• _Study material_
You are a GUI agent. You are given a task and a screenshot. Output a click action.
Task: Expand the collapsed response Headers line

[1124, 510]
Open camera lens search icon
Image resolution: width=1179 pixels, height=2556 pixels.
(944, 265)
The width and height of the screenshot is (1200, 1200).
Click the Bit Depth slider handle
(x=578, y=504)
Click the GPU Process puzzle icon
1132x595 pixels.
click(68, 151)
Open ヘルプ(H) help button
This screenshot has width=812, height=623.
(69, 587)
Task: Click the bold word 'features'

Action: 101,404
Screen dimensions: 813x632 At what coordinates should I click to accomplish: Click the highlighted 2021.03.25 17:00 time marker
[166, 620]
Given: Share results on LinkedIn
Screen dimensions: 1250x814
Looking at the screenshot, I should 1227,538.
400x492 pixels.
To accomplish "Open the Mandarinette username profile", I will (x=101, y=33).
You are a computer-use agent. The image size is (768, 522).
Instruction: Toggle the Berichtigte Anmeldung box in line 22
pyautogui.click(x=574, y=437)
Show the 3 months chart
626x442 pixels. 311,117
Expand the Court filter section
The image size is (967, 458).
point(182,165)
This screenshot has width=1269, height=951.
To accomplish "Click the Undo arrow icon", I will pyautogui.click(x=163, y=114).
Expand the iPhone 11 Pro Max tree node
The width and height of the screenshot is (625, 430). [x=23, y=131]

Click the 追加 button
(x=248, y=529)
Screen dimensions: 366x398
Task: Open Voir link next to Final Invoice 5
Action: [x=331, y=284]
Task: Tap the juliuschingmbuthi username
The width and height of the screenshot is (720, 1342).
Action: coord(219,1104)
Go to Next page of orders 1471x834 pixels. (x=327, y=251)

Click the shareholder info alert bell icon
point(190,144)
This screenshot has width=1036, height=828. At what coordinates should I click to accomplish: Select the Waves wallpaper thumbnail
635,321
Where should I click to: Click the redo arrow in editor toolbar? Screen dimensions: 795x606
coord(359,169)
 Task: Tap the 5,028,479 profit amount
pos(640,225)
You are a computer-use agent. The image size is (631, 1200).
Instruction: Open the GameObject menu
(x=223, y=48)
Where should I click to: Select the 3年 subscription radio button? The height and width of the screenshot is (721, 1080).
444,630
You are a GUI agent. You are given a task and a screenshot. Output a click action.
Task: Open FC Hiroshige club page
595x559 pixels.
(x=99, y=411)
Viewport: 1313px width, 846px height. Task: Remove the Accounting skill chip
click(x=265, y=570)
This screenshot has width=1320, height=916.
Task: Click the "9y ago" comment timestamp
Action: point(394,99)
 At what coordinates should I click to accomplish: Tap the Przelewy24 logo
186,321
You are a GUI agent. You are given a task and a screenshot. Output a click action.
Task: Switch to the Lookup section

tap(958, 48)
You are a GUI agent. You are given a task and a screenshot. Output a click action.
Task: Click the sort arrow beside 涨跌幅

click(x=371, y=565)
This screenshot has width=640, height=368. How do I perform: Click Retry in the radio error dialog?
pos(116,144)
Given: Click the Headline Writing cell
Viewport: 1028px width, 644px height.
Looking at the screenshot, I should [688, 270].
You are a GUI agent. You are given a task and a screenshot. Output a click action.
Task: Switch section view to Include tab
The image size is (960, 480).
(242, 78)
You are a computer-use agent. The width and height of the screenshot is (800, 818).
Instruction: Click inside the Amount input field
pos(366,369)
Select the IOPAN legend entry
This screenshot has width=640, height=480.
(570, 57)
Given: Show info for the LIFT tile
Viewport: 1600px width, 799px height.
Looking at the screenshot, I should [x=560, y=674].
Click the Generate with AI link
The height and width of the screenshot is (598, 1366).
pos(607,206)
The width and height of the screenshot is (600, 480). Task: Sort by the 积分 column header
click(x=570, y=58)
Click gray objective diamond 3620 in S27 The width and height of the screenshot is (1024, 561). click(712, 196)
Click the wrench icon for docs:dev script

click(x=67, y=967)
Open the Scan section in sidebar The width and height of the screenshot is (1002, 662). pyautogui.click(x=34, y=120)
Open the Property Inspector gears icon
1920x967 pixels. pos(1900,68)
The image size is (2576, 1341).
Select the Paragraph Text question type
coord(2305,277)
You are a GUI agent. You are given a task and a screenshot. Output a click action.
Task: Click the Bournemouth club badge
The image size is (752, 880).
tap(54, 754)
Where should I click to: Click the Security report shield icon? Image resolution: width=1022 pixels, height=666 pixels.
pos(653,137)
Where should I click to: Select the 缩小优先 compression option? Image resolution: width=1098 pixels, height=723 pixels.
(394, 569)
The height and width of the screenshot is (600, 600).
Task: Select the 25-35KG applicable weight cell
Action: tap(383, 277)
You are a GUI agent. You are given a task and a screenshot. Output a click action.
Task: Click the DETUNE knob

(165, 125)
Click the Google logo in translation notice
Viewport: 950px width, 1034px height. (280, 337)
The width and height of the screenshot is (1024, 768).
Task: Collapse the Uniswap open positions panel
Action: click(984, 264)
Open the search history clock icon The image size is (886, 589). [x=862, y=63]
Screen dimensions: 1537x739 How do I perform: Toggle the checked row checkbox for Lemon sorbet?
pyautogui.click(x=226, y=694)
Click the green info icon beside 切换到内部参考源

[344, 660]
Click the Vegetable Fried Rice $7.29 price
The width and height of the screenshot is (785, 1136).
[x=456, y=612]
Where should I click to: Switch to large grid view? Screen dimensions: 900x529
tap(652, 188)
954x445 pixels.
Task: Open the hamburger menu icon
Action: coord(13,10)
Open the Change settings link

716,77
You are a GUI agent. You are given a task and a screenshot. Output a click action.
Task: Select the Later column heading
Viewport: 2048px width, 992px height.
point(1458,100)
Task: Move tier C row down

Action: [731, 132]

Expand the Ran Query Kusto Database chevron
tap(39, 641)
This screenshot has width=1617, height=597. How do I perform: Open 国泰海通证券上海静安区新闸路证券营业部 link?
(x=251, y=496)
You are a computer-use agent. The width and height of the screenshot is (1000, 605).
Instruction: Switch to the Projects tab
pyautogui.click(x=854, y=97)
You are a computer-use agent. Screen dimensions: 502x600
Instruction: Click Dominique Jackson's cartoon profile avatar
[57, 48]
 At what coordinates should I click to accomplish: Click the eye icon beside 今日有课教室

• _What the task asks_
Each line that contains "will" is to be copied from the listing above.

• _Solution for this exercise_
To accomplish "Open the Mandarinette username profile", I will (x=101, y=33).
To accomplish "Click the Undo arrow icon", I will pyautogui.click(x=163, y=114).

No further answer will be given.